CHRISTIANS UNDER SIEGE IN EGYPT

Filed under: FrontPage.Com, Middle East, WORLD POLITICS — Rick Moran @ 12:04 pm

My latest is up at FPM and it’s about the discomfiting reality facing Christians in Egypt and the Middle East at large.

With the advent of the “Arab Spring,” radical Muslims have been unleashed from decades of their own oppression and allowed to rampage through Christian communities burning churches, murdering, and destroying Christian homes.

In Egypt, the Copts have watched as a systematic effort to destroy their churches and terrorize their communities has been underway since the fall of Mubarak. A riot on Sunday killed nearly 20 and wounded 400. And the hell of it is, the authorities are ignoring the persecution, currying favor with the radicals.

A sample:

On September 30, “some three thousand Muslims rampaged the church, torched it, and demolished the dome; flames from the wreckage burned nearby Coptic homes, which were further ransacked by rioting Muslims.” Predictably, the Governor of Aswan blamed the Christians for the violence, pointing out that the Copts were building the roof of the church 3 meters too high. “Copts made a mistake and had to be punished, and Muslims did nothing but set things right, end of story,” said the governor.

Coptic Christians were second class citizens under the Mubarak regime, but their churches were protected and radical Islamists were reined in.

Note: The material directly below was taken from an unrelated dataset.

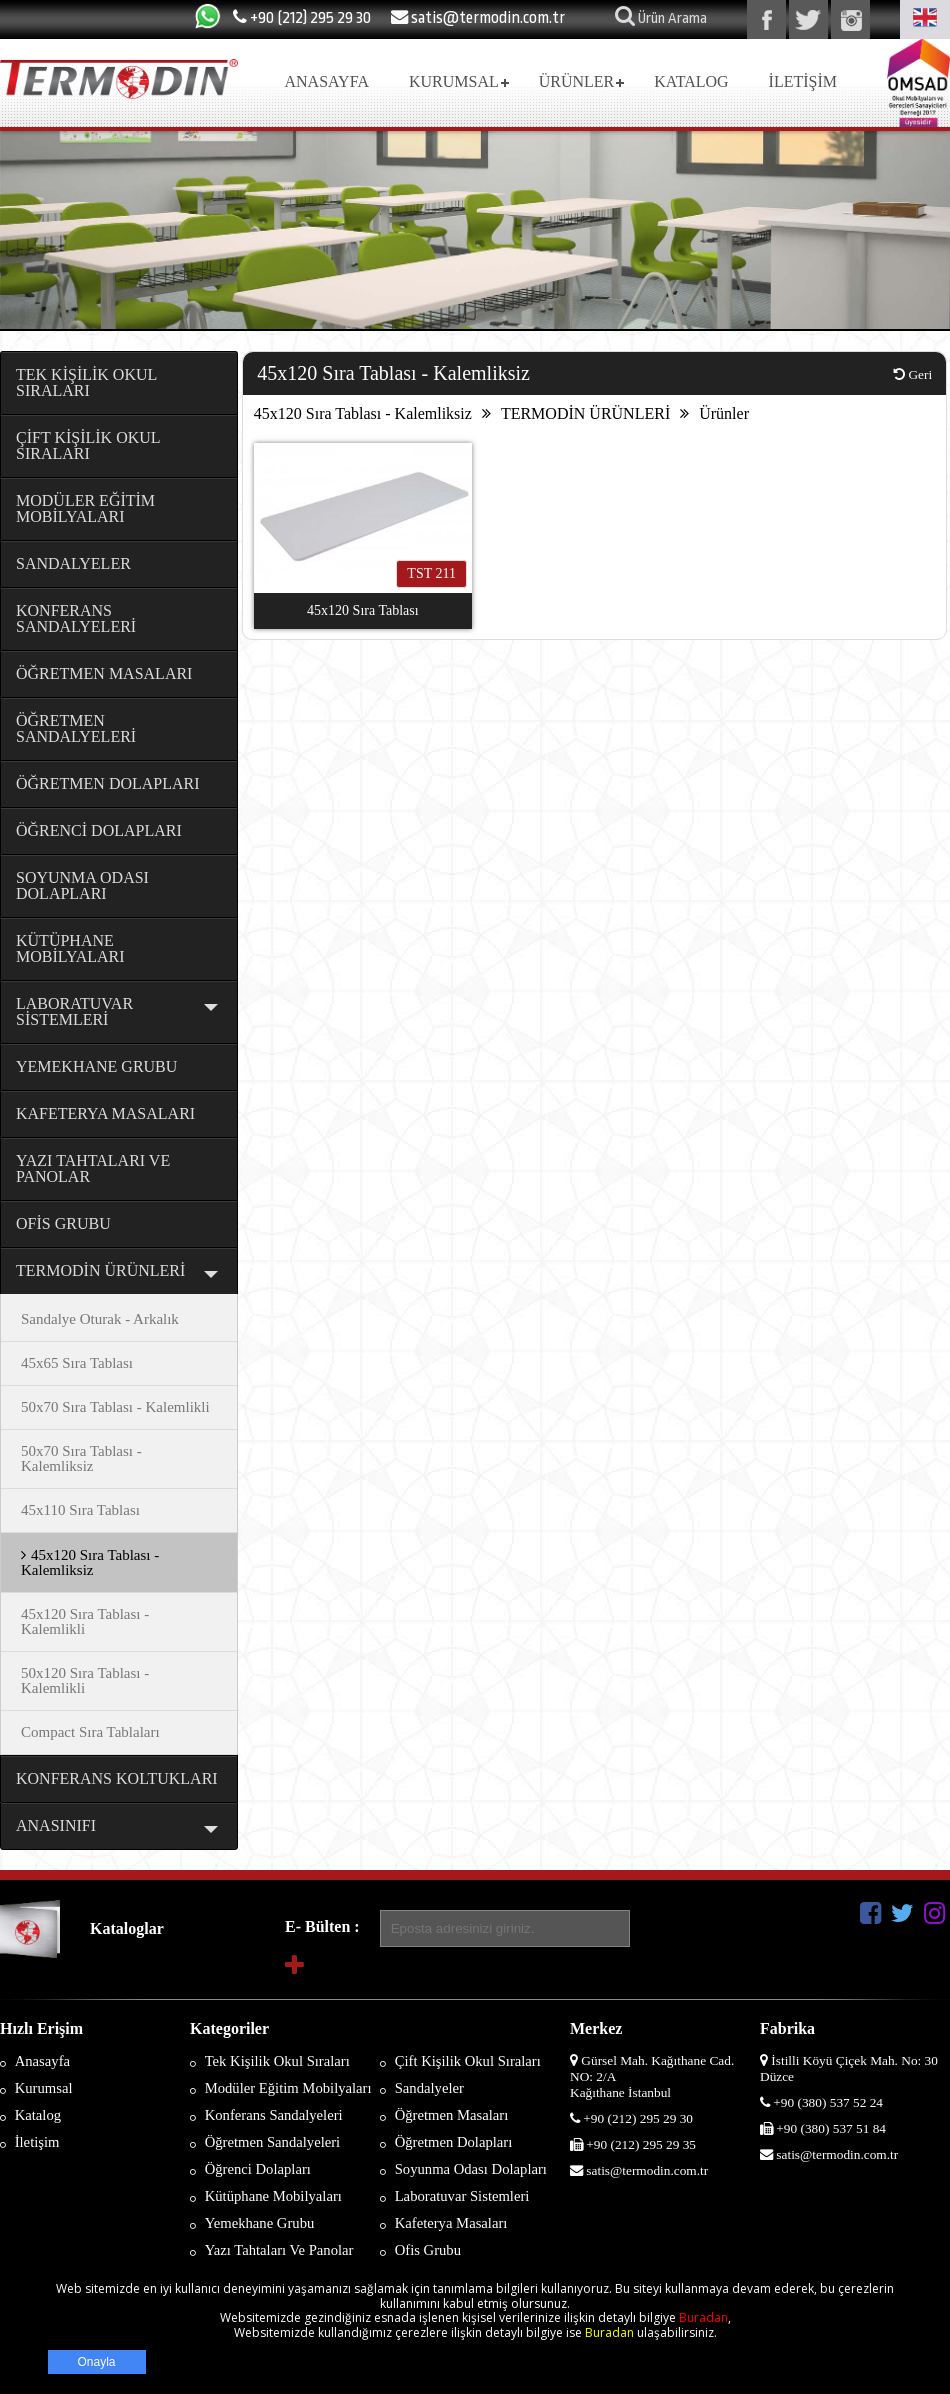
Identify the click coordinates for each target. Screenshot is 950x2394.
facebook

But since the “Arab Spring,” the authorities have turned a blind eye as Muslims have run wild, burning churches, murdering Christians, and rampaging through Christian communities.

According to the Associated Press, here’s a partial list of attacks on Copts since the beginning of 2011:

  • A New Year church attack left 23 dead.
  • On February 23, a Coptic priest was found murdered. The assailants reportedly shouted “Allahu-Akbar” upon leaving the dead priest’s house.
  • In March, a Muslim-Christian love affair led to the burning of a church south of Cairo. When Copts protested the church attack, a mob of Muslims wielding knives and clubs attacked killing 13 and injuring 140.
  • In April, thousands of Muslims in Qena protested the appointment of a Coptic governor. The authorities caved in and appointed a Muslim.
  • In May, another church was burned, this time in Cairo, by a mob angered over another Christian-Muslim love affair. Twelve were killed.

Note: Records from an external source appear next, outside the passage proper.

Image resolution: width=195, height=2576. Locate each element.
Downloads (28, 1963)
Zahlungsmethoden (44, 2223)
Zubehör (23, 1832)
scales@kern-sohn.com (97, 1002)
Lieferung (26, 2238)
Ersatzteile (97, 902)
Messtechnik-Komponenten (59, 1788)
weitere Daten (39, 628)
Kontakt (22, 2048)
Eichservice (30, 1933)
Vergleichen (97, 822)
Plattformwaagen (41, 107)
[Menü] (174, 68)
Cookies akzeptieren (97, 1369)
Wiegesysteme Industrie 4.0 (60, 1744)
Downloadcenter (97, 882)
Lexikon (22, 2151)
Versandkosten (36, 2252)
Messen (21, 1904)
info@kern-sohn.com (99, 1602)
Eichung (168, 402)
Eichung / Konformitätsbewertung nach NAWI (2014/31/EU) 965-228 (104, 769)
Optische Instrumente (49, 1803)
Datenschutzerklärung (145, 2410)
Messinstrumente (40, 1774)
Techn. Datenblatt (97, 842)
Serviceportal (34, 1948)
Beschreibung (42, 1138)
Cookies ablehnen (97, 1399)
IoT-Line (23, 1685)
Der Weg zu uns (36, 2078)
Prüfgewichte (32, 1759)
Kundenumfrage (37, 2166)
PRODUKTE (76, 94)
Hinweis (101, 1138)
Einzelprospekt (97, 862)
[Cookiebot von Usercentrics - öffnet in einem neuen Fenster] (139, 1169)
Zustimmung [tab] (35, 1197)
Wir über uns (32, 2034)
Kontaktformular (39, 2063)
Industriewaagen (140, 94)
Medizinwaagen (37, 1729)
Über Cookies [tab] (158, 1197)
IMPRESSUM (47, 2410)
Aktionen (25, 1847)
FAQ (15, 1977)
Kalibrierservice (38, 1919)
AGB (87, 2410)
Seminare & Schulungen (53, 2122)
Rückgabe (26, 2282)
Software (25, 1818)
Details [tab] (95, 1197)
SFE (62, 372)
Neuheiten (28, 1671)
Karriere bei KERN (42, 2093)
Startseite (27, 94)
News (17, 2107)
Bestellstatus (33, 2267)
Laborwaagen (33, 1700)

There have been no prosecutions relating to any of these attacks. In fact, as Ibrahim reports, “Even if sometimes the most rabid church-destroying Muslims get ‘detained,’ it is usually for show, as they are released in days, hailed back home as heroes.”

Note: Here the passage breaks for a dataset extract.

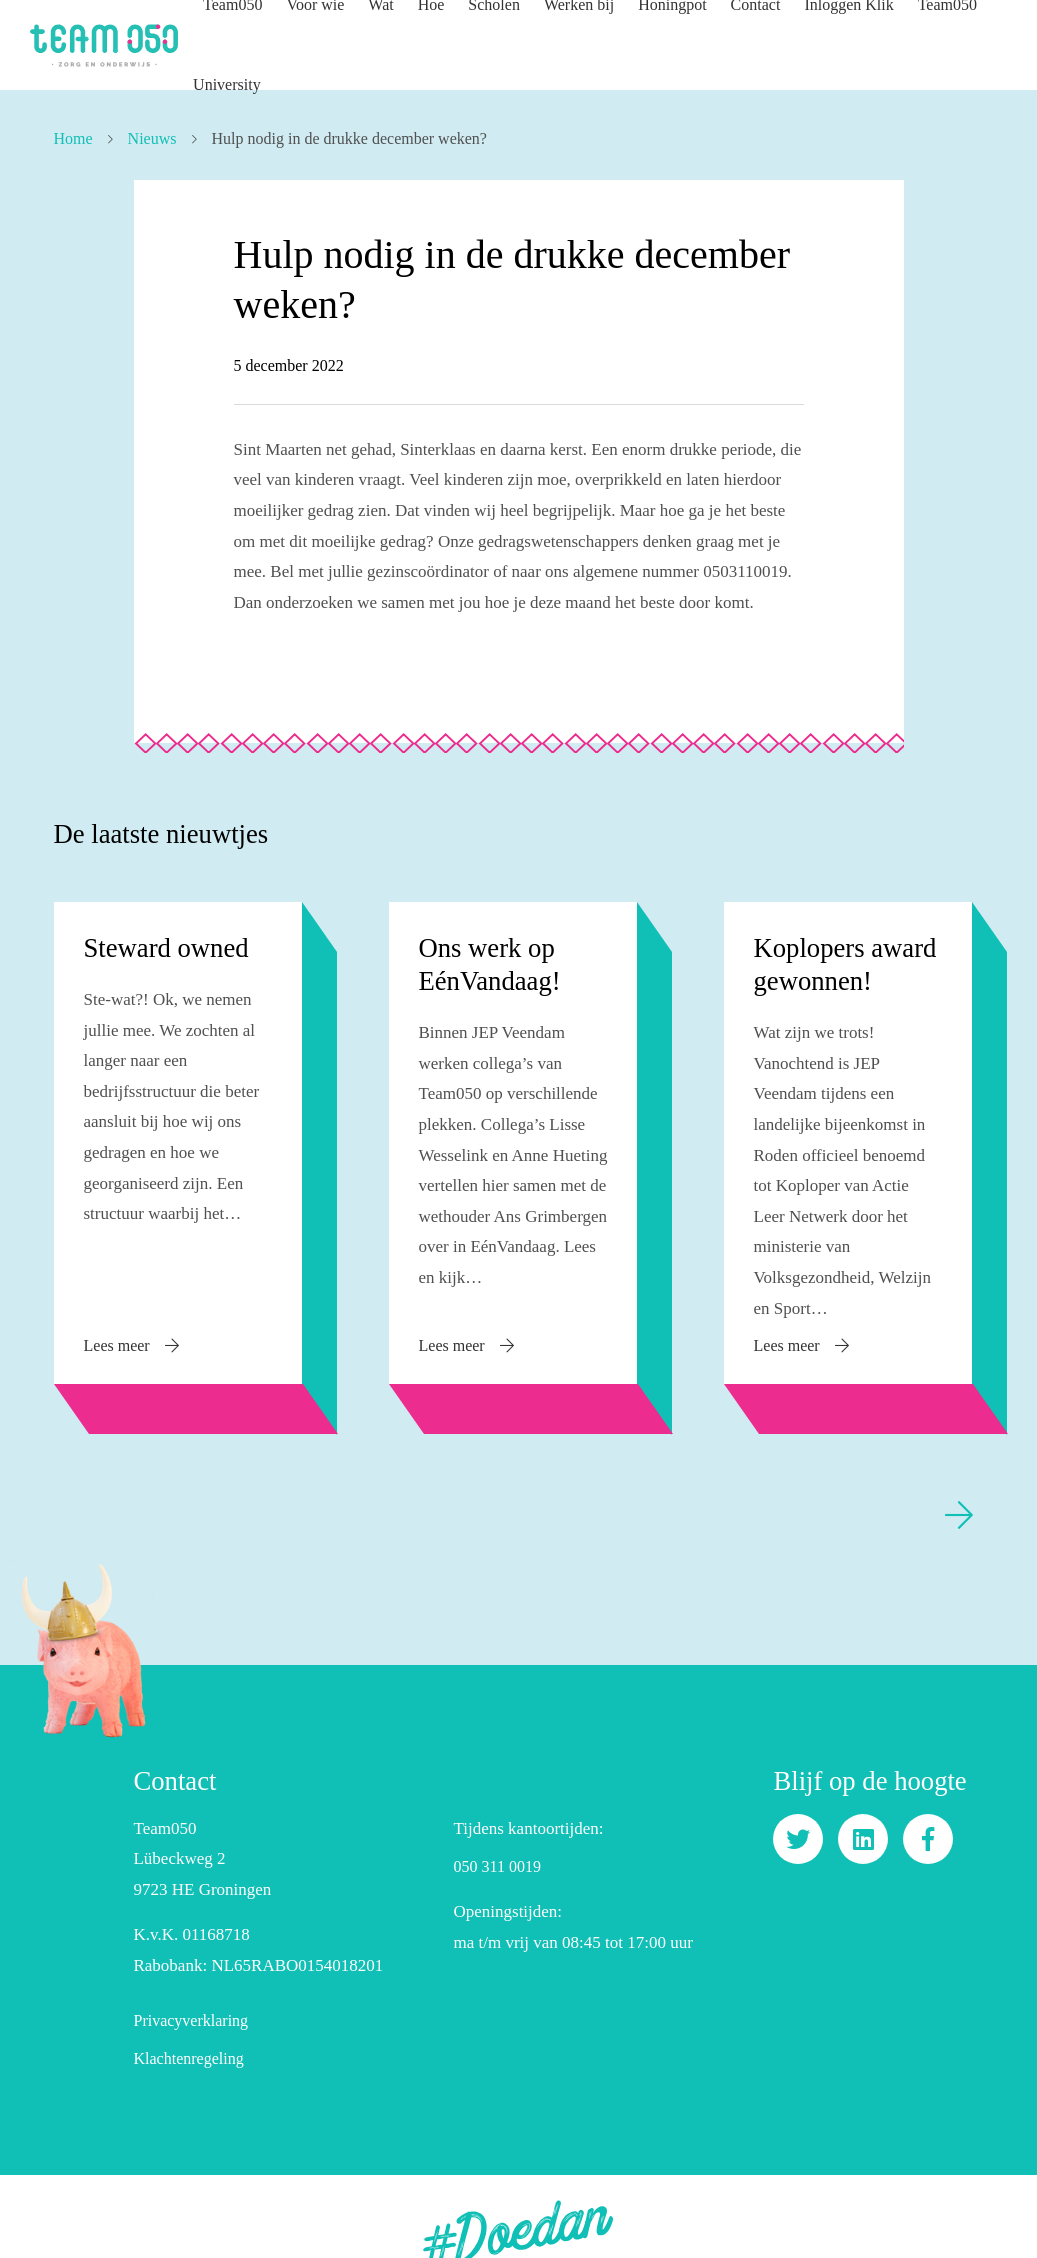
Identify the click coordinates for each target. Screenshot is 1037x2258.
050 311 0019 (496, 1837)
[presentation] (959, 1484)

These scenes of destruction and murder have been repeated all over the Middle East. Whatever one can say about tyrants like Saddam Hussein and Hosni Mubarak, they feared the Islamists and kept them from causing the kind of mayhem that is afflicting Christian populations across the region. And the destruction of churches and murders of Christians are not isolated incidents. There has been a systematic targeting of Christians in Iraq, Lebanon, Sudan, Iran, as well as Egypt. The attacks are inspired by extremist clerics, and condoned to one degree or another by authorities.

Despite Christians living and worshiping in the Middle East for 2,000 years, those communities are now in danger of disappearing. A report by the Egyptian Federation of Human Rights reveals that 100,000 Christians have fled Egypt since March, with 250,000 expected to leave before the end of 2011. In Iraq, it’s even worse. A State Department report last year on religious freedom around the world showed that 50% of Iraqi Christians had left the country since the US invasion. And in Sudan, tens of thousands of Christians in the Nuba Mountains are being bombed daily by Sudanese military forces and suffer house to house raids at the hands of President Bashir’s forces.

One is forced to confront an uncomfortable reality: if any other minority group — racial, ethnic, or tribal — was suffering from government-condoned persecution carried out by out of control mobs, the outrage in the Western press and from Western governments would be loud and sustained. So why don’t Christians in the Middle East rate that kind of concern?